_Materials provided_

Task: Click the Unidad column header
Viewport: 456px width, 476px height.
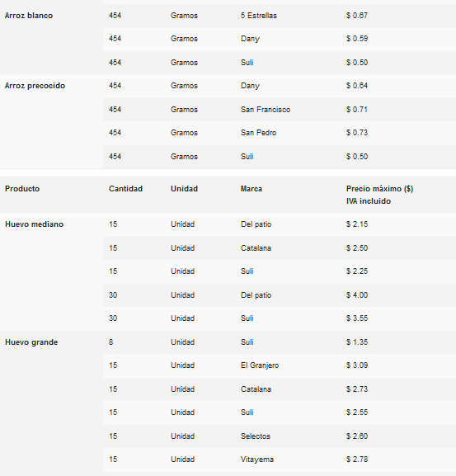Action: click(184, 189)
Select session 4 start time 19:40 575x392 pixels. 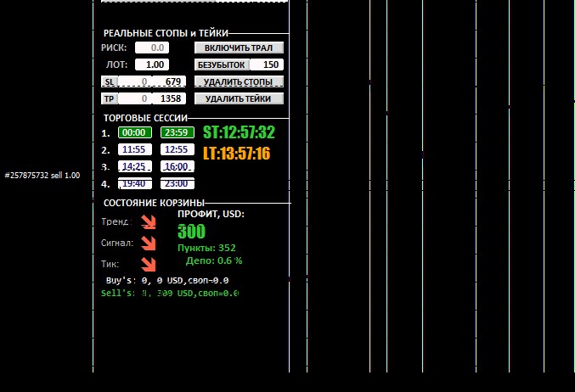[x=135, y=183]
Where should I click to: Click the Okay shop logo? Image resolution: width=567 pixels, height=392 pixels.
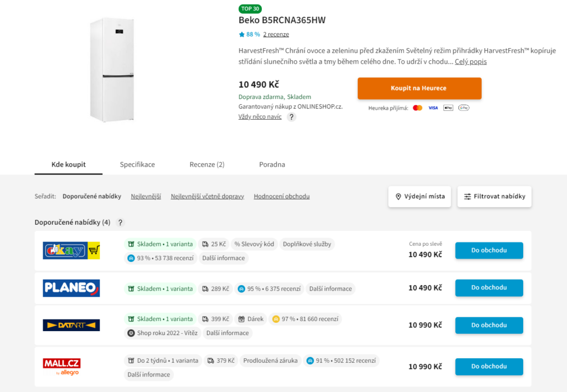[71, 250]
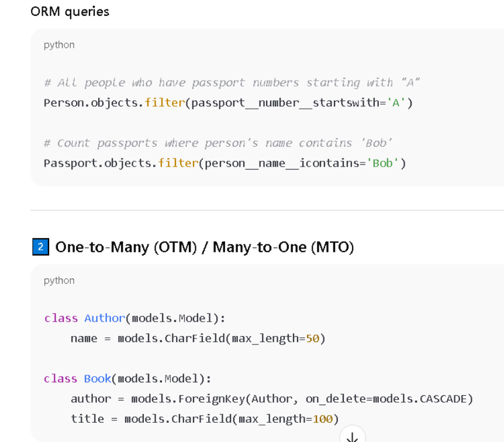Click the scroll-to-bottom arrow button
The height and width of the screenshot is (442, 504).
pos(352,436)
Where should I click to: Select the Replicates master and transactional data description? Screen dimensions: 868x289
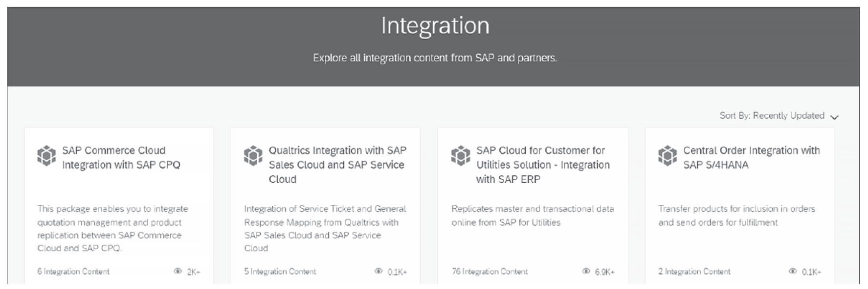point(533,216)
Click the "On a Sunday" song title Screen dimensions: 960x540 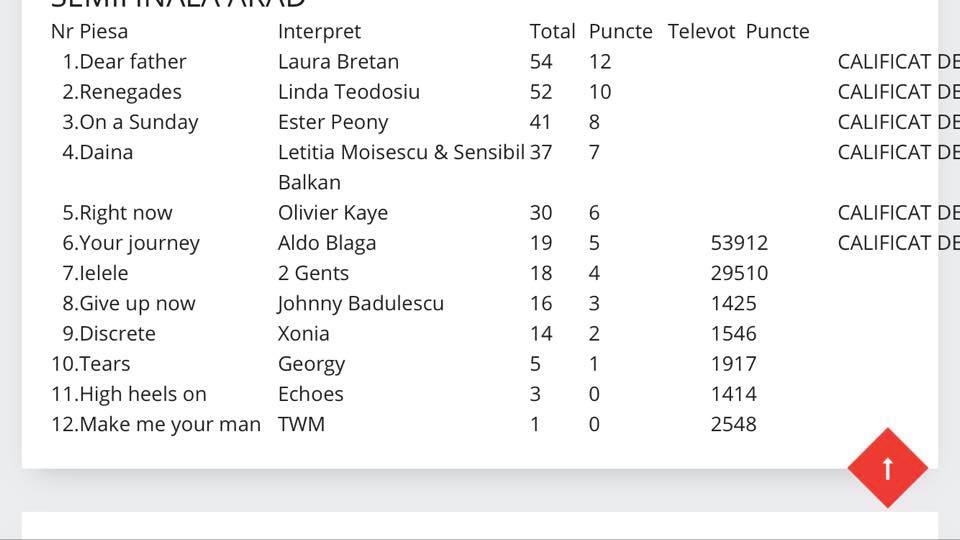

_Your goal_
Every line from the one with "Where should I click to: Click" through the end of the records above belongs in the answer, copied exactly; no picture does.

_Answer section_
Where should I click to: Click the Okay shop logo? Image resolution: width=567 pixels, height=392 pixels.
[71, 250]
Click the scroll-to-bottom arrow button
The height and width of the screenshot is (442, 504).
pos(352,436)
Where should I click to: Select the Replicates master and transactional data description? Screen dimensions: 868x289
point(533,216)
Click the "On a Sunday" song title Screen dimensions: 960x540 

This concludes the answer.